The Crow (édition définitive) - James O'Barr

the crow,james o'barr,comics,c'est une tuerie,un ode à l'amourApocalypse now...

L'âme damnée d'Eric Draven zombifiée par un corbeau est revenue d'entre les morts, assoiffée de vengeance. Un an auparavant, lui et sa fiancée Shelly Webster ont trouvé la mort au bord d'une route, férocement assassinés par une bande de truands. The Crow, le dévoreur d'âme, bras armé de la Mort va les traquer jusqu'au dernier.

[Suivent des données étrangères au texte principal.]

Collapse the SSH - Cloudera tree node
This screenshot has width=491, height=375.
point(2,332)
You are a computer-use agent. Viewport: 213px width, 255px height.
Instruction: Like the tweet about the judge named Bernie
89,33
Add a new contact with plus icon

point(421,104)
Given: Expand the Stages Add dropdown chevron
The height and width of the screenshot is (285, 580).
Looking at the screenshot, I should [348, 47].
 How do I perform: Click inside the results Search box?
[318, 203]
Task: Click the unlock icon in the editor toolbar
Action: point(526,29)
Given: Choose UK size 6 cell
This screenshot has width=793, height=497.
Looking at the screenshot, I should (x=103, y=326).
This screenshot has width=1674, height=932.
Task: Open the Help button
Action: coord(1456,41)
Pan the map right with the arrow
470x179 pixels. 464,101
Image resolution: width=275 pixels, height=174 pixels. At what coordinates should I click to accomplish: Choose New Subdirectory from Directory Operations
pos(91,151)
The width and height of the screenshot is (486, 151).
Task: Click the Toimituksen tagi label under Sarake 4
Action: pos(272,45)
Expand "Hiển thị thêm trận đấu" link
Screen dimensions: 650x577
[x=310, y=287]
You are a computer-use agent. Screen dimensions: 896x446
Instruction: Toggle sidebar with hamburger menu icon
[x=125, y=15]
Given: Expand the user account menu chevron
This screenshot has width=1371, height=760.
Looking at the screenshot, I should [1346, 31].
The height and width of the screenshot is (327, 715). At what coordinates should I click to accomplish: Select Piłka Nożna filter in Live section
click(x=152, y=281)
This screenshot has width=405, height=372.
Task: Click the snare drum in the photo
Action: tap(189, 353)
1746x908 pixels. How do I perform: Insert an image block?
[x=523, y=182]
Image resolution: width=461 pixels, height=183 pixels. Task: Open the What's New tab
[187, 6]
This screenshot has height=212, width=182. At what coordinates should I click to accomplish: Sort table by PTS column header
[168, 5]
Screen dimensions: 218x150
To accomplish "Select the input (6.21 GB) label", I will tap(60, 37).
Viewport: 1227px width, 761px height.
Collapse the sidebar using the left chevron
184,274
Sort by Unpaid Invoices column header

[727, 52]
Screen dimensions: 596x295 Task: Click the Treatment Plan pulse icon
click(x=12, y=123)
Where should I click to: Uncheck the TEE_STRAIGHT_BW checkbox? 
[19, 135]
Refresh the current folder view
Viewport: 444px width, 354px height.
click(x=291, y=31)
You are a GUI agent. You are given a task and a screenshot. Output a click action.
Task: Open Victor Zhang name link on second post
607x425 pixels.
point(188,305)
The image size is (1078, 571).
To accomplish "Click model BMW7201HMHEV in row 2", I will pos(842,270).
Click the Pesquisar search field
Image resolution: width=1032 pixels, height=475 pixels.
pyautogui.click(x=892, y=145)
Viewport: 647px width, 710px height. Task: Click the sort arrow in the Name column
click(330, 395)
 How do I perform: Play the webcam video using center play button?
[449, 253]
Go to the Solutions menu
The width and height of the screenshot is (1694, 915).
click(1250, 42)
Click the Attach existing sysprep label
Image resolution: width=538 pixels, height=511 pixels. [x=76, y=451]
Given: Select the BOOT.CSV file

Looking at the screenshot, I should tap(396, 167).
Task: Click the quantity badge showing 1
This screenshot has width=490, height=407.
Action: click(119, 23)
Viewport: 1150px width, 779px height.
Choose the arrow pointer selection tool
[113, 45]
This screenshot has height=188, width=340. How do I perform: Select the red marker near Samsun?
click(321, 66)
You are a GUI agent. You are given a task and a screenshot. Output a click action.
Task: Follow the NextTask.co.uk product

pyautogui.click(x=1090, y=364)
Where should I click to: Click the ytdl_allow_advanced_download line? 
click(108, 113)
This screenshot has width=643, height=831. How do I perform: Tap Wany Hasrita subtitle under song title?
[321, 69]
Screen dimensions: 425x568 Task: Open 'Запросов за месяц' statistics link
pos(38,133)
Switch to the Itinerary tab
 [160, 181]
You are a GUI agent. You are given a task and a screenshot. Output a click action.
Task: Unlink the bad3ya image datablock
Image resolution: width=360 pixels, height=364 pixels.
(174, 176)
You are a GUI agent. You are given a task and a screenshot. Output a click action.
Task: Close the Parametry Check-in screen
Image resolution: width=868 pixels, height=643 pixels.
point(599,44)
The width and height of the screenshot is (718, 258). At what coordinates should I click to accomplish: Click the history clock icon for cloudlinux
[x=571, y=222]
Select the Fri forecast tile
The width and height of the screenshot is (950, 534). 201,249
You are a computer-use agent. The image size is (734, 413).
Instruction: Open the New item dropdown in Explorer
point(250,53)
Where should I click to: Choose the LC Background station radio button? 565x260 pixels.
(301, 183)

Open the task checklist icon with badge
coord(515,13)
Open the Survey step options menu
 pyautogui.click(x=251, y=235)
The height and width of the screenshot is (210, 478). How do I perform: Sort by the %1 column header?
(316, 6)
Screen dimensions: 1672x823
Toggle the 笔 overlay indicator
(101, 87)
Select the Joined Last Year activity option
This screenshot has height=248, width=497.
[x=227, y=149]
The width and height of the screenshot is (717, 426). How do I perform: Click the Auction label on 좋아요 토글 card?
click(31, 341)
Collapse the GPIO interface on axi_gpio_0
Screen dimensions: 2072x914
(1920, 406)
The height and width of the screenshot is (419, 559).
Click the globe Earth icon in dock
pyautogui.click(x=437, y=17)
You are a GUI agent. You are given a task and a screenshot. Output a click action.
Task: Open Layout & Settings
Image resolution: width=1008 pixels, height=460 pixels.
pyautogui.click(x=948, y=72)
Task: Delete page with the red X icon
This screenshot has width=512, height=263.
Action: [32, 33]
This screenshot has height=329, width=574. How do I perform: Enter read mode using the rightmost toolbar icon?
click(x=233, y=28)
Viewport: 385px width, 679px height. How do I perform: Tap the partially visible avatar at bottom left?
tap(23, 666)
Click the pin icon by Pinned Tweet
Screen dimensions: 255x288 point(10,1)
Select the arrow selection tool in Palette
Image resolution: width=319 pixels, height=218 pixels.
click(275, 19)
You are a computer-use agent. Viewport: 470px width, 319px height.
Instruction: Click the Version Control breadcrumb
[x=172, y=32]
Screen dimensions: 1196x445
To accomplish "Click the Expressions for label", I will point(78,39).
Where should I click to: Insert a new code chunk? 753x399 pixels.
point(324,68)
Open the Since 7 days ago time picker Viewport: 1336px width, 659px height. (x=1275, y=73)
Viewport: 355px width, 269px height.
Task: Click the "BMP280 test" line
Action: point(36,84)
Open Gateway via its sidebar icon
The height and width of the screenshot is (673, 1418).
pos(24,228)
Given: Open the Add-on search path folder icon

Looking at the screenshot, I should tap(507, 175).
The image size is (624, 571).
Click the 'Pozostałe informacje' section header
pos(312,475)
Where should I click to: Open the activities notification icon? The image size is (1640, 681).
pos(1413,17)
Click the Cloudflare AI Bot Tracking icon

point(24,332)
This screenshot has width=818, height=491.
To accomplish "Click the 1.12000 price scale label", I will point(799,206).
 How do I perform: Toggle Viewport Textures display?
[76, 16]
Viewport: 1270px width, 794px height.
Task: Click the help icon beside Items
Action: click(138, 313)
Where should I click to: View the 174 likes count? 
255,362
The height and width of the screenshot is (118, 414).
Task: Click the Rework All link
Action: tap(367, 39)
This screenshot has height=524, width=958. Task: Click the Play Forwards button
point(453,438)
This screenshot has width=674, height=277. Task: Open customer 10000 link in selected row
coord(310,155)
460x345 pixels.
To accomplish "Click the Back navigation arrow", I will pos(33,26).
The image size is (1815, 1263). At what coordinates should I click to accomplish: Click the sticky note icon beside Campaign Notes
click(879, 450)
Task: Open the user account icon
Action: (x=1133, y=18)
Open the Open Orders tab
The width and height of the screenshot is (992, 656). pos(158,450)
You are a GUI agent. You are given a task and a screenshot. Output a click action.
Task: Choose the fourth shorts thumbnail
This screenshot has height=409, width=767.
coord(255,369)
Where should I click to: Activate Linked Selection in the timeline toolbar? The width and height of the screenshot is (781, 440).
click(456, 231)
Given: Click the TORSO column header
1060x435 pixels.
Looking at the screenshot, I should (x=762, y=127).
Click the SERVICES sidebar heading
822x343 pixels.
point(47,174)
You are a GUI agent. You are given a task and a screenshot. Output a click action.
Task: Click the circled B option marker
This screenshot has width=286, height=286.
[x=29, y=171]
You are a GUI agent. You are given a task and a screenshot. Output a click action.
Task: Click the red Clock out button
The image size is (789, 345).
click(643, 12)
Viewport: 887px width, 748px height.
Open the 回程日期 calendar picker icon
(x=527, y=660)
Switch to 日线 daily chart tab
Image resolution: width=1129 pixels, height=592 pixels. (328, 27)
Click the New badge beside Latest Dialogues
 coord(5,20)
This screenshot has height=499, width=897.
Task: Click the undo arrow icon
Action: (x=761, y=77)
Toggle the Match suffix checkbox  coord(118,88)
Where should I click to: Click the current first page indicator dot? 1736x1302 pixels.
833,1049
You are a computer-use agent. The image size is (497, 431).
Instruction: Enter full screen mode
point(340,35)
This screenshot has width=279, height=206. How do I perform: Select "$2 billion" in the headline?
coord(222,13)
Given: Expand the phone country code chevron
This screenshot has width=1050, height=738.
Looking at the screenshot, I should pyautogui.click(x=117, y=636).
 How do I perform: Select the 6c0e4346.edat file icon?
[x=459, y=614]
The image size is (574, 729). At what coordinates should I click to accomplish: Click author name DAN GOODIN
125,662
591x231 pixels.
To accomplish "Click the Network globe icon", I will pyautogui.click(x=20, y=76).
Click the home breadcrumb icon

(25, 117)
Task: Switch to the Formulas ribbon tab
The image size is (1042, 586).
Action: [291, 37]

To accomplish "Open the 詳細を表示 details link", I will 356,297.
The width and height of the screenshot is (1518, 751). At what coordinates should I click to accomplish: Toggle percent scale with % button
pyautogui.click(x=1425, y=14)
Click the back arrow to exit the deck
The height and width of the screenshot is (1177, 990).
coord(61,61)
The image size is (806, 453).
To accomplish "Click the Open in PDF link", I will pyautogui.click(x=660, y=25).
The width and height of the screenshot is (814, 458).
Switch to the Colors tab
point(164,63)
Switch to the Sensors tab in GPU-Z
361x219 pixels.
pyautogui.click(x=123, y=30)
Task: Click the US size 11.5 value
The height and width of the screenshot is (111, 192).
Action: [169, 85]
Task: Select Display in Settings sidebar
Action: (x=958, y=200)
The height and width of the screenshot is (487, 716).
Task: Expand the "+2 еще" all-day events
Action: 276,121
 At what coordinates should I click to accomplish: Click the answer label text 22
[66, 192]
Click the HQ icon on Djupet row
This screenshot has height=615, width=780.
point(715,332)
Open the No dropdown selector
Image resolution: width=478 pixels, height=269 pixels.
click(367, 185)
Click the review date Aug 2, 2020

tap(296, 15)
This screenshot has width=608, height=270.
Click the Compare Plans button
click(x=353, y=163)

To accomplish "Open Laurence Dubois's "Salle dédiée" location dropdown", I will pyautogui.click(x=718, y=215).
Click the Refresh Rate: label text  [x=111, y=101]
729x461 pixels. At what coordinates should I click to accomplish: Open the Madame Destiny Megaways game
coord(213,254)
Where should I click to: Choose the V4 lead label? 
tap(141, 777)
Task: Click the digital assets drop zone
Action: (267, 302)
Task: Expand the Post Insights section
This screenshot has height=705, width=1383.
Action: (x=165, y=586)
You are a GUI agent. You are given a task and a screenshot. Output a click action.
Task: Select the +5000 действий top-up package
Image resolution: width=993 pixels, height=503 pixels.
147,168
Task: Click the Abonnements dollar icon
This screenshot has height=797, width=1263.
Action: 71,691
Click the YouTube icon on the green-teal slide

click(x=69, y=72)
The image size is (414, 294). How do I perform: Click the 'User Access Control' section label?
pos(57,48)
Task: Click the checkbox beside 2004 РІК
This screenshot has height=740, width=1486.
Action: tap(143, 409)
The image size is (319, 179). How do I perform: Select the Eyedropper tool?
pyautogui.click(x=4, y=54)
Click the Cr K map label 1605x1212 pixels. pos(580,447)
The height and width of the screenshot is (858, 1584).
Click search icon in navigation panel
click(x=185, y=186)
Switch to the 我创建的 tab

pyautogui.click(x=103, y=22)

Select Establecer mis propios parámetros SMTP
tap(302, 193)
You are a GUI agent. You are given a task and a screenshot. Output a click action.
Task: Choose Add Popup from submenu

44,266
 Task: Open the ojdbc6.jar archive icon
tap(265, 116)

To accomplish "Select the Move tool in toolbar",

"Rien ne peut vous préparer à perdre un jour ce que vous avez de plus cher. Ni la foi... ni la religion... Rien. Lorsque quelqu'un que vous aimez disparaît, vous prenez alors conscience du vide... vous vous sentez absolument seul." John Bergin

La mort hante les pages de ce comics, la mort, les regrets, la mélancolie, les larmes.
Un dessin noir et blanc. Noir comme l'âme torturée d'Eric. Etre transfiguré en vengeur de l'au-delà, son apparition est un sombre présage. The crow, Eric, est cette âme en peine qui ne trouvera de répit qu'en éliminant un a un les meurtriers de sa fiancée, unique moyen de faire son deuil, d'être délivré mais aussi de délivrer le monde du Mal.
L'amour aussi hante les pages de The Crow, l'amour et... le manque de l'autre.
Un dessin noir et blanc. Blanc comme les souvenirs de cet amour pour Shelly qui certes le font souffrir et assombrissent son coeur mais qui sont autant de moments où l'humanité d'Eric sort des décombres et lui redonnent un visage bienveillant et compatissant.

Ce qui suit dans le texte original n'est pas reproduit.